** What is needed **
In the movie review, swap "Vegas" for "Las Vegas" throughout the passage that begins at "Originally published May" and stops after "reference. Several theaters.", and give that passage back.

[Page text Boundary: Start]

Originally published May 8, 2008 at 12:00 AM | Page modified May 8, 2008 at 12:10 PM
Movie review
Turns out, nothing new happens in "Vegas"
So, what happens in Vegas? Pretty much what you'd expect. Uptight Joy (Cameron Diaz), devastated after being dumped by her fianc...
Seattle Times movie critic
"What Happens in Vegas," with Cameron Diaz, Ashton Kutcher, Rob Corddry, Treat Williams, Dennis Miller, Lake Bell. Directed by Tom Vaughan, from a screenplay by Dana Fox. 99 minutes. Rated PG-13 for some sexual and crude content and language, including a drug reference. Several theaters.
So, what happens in Vegas? Pretty much what you'd expect. Uptight Joy (Cameron Diaz), devastated after being dumped by her fiancé, heads with her best pal Tipper (Lake Bell) to Sin City, where they gamble and drink and squeal and dance on the top of bars, the way everyone does in Vegas-in-the-movies. They meet up with free-spirited Jack (Ashton Kutcher) and his buddy Hater (Rob Corddry), who are there to celebrate Jack losing his job in furniture construction yet again (fired by his dad, no less). And, because uptight women and free-spirited men always get together in the movies, Joy and Jack get together — and wake up, after a night they can't remember, to find themselves married.

[Page text Boundary: End]
[Data listing Boundary: Start]

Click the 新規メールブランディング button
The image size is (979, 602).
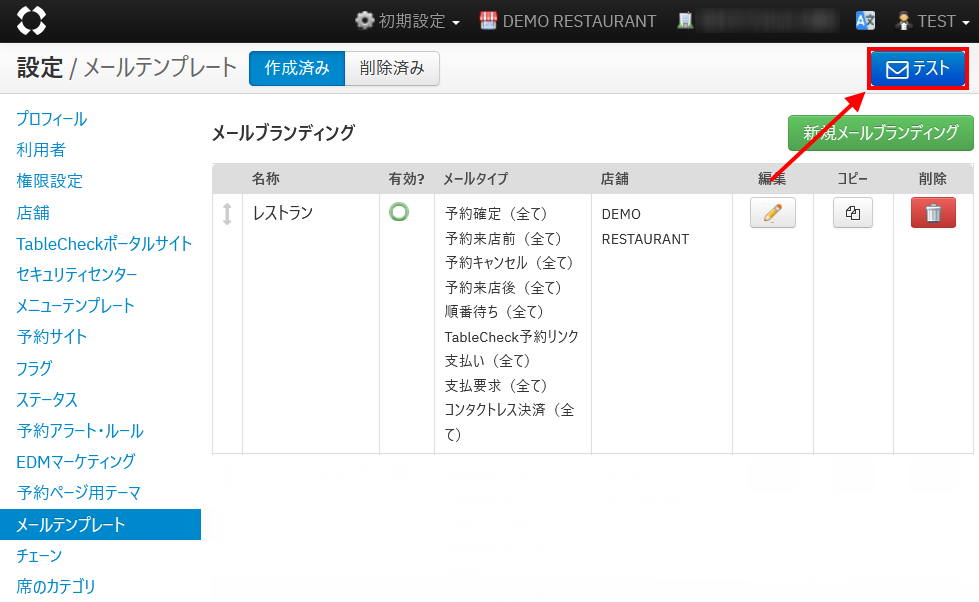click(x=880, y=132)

[Data listing Boundary: End]
[Data listing Boundary: Start]

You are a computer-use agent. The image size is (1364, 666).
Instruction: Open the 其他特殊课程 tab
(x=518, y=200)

[Data listing Boundary: End]

** Task result **
Originally published May 8, 2008 at 12:00 AM | Page modified May 8, 2008 at 12:10 PM
Movie review
Turns out, nothing new happens in "Las Vegas"
So, what happens in Las Vegas? Pretty much what you'd expect. Uptight Joy (Cameron Diaz), devastated after being dumped by her fianc...
Seattle Times movie critic
"What Happens in Las Vegas," with Cameron Diaz, Ashton Kutcher, Rob Corddry, Treat Williams, Dennis Miller, Lake Bell. Directed by Tom Vaughan, from a screenplay by Dana Fox. 99 minutes. Rated PG-13 for some sexual and crude content and language, including a drug reference. Several theaters.